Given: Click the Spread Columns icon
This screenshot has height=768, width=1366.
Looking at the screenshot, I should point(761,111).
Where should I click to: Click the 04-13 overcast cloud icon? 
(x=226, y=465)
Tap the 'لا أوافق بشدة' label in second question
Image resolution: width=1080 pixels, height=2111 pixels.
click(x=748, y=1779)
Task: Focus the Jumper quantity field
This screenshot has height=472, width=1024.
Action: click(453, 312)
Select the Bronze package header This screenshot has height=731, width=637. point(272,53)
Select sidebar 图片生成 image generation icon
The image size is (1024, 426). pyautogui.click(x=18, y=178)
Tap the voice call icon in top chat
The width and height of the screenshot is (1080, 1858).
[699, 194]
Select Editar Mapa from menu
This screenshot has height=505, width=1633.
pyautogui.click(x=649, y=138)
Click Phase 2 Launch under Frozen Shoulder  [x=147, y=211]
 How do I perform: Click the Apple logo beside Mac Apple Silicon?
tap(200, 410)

## Exercise prompt:
Start at the line with "Task: Focus the Jumper quantity field". Give that line and every line after it again, word for word, through the last line above.

## Completed exercise:
Task: Focus the Jumper quantity field
This screenshot has height=472, width=1024.
Action: click(453, 312)
Select the Bronze package header This screenshot has height=731, width=637. point(272,53)
Select sidebar 图片生成 image generation icon
The image size is (1024, 426). pyautogui.click(x=18, y=178)
Tap the voice call icon in top chat
The width and height of the screenshot is (1080, 1858).
[699, 194]
Select Editar Mapa from menu
This screenshot has height=505, width=1633.
pyautogui.click(x=649, y=138)
Click Phase 2 Launch under Frozen Shoulder  [x=147, y=211]
 How do I perform: Click the Apple logo beside Mac Apple Silicon?
tap(200, 410)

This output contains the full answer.